Remember to buy a large volume of inhibitor to add once it'd been refilled and operating for a few days without fault.
 
Ben have you checked that there are no isolation valves on the flow, to and from the valve and the return connection, you have got the pump isolation valve (but wouldn't trust it).

If you can post additional pictures or draw up a schematic there may be an easier option.
 
Thanks for all advice so far - will try to get more pics/sketch out system later in week (I've very cleverly managed to knacker my foot today!)
 
It is a mixing valve. Change the valve. Some makers have kits that only replace the sealing glands, which are cheap. Check before buying a whole new valve. Do not change the actuator.
 
Last edited:
Drain down. Also, change the pump valves at same time. The type you've got a leaks waiting to happen.

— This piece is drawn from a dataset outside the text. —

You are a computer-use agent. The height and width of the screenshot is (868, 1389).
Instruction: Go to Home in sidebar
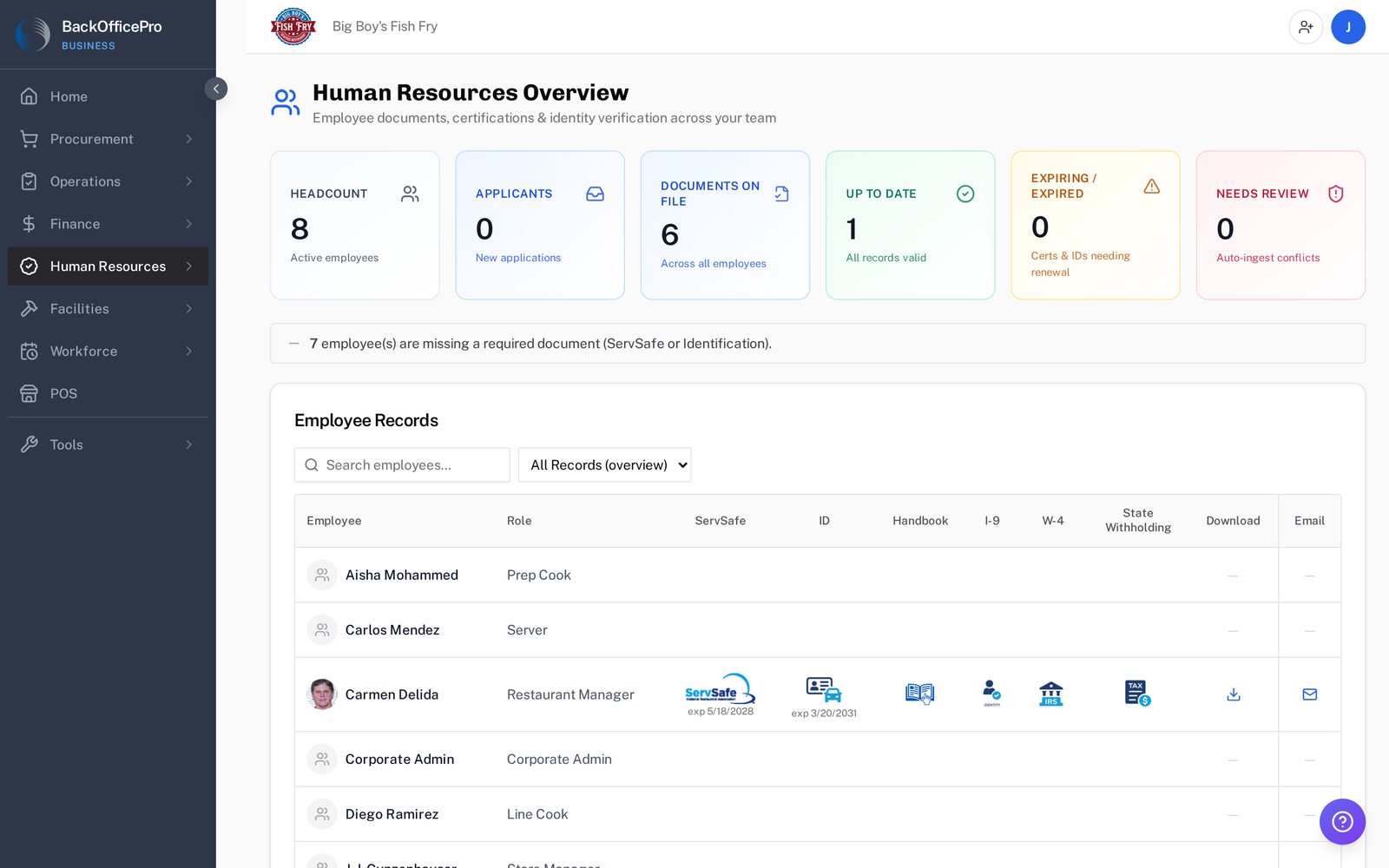click(x=108, y=96)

Remember to buy a large volume of inhibitor to add once it'd been refilled and operating for a few days without fault.
Yes. use pump adapters and a full flow ball valve on each side. Those valves act as restrictions.
 
Hello all

Managed to roughly map what is going on - hope it makes sense. Have not managed to map whole system, just the boiler and thermal store. These then link to system in loft (header tank, hot water storage tank). Could not see any isolation valves other than those on either side of the pump (I note comments re. not trusting these). Quite happy with idea of cutting in new valves - assuming one each on C and D and possibly to left of faulty valve? What I'm not quite sure of is where A -D lead to/from and direction of flow. And not clear as to what process of draining down would be.

upload_2015-10-3_10-51-1.png
 
Please can you provide additional information on your current system setup.

1- make and model of pellet boiler
2- make and size of thermal store
3- what heat emitters you have in the property.
4- additional pics of pipe work from boiler to store and from store to property.